• Dati forniti
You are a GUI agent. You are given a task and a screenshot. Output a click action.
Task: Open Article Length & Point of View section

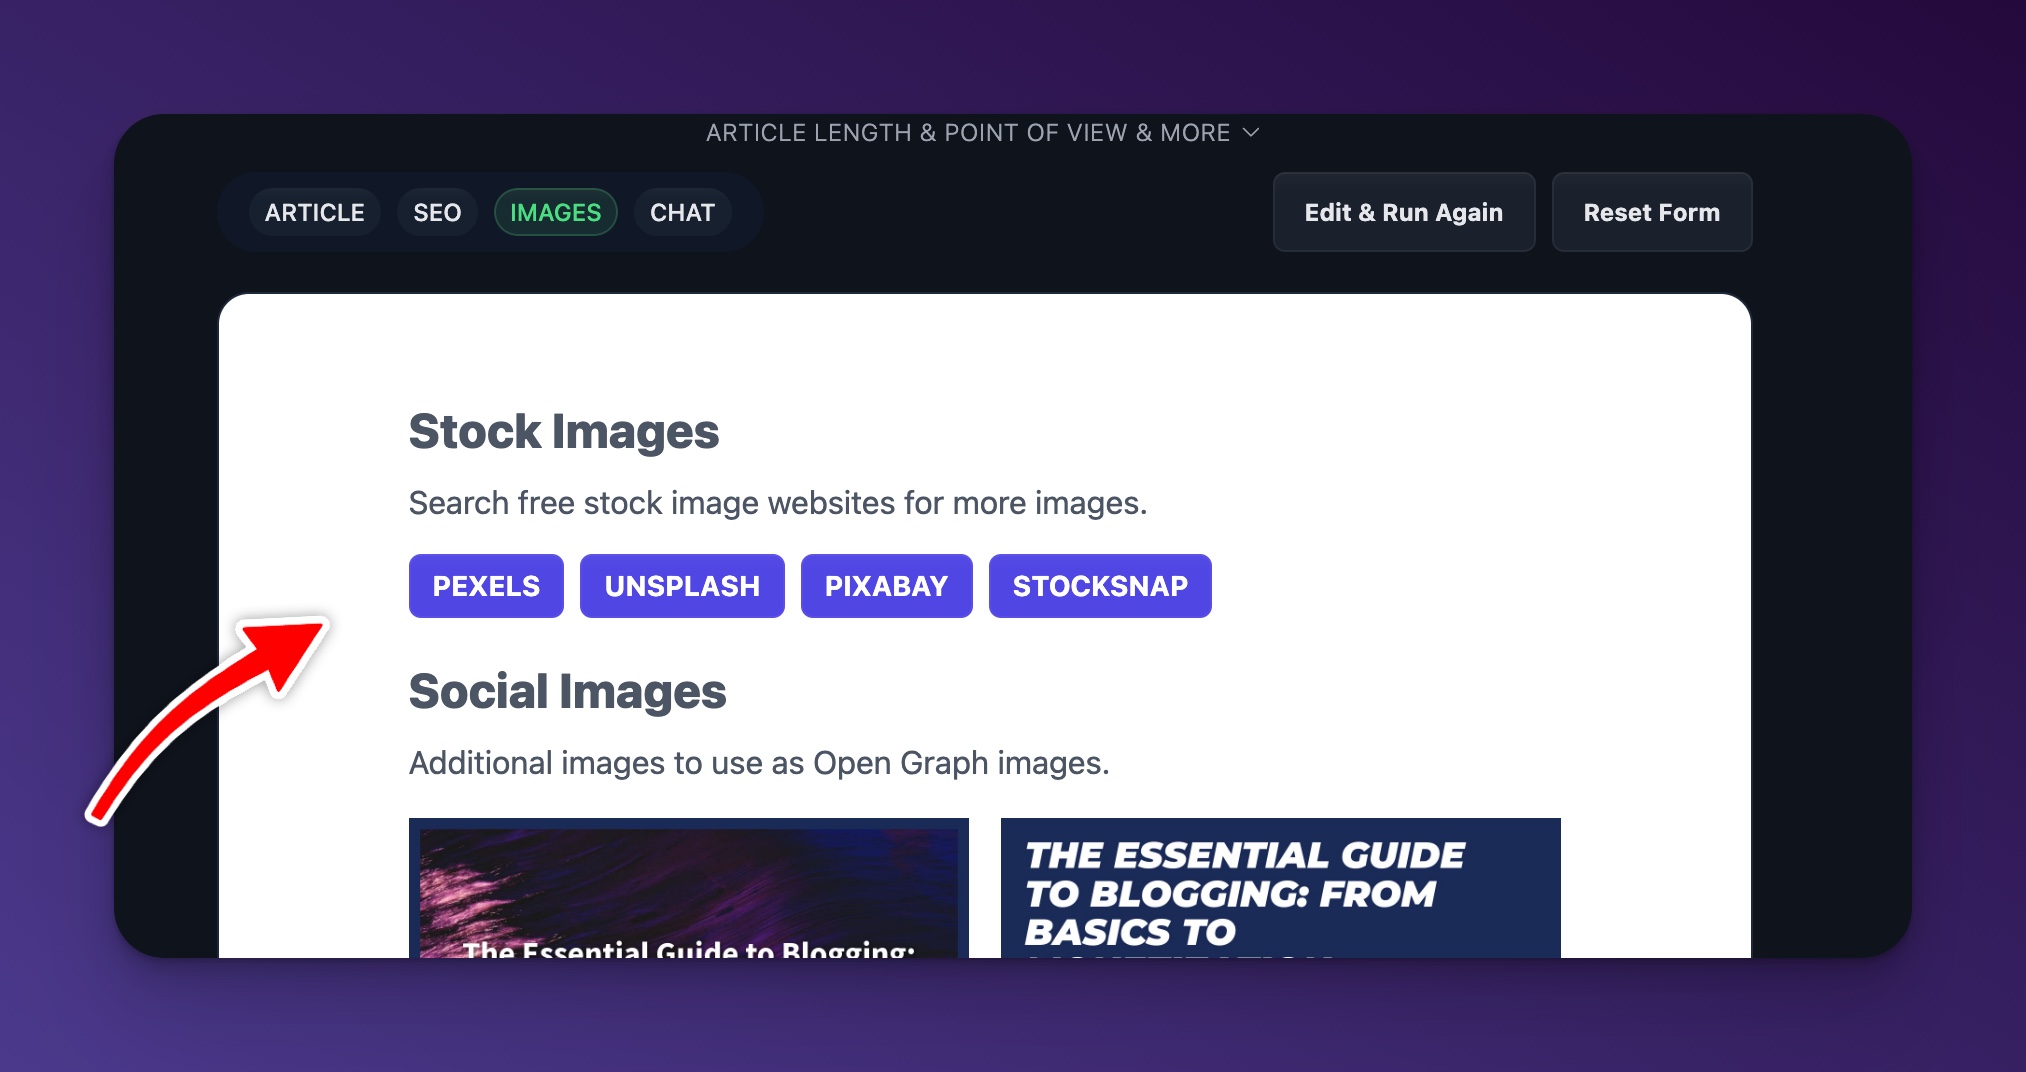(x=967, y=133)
...
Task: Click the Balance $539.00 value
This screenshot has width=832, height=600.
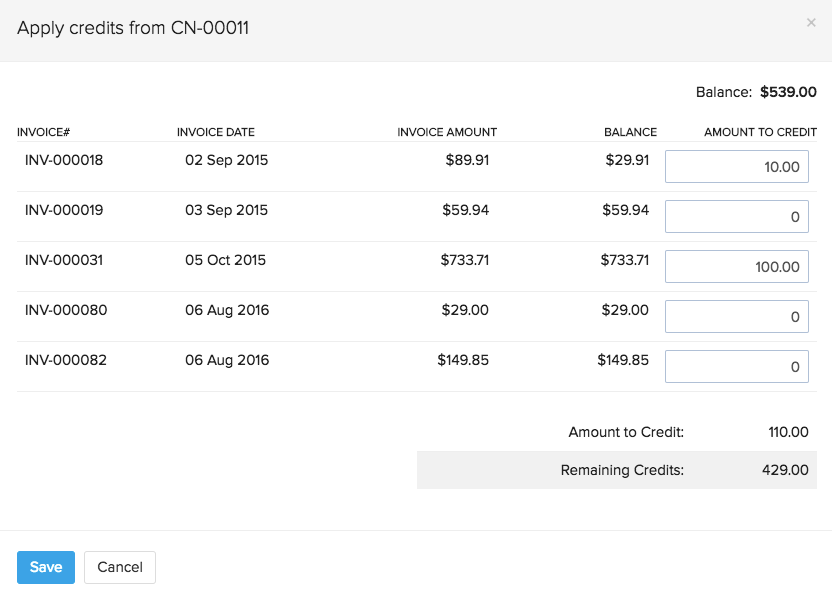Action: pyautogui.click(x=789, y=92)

• Cosa si richiede
Riscrivi le righe a partire da quella che contiene "Task: Click the Balance $539.00 value" e fino a quella che contiene "Action: pyautogui.click(x=789, y=92)", estremi inclusi, sostituendo "Balance" con "Saldo" e lasciando invariato tutto il resto. Ometti le immagini dalla risposta.

• Risposta all'esercizio
Task: Click the Saldo $539.00 value
This screenshot has width=832, height=600.
Action: pyautogui.click(x=789, y=92)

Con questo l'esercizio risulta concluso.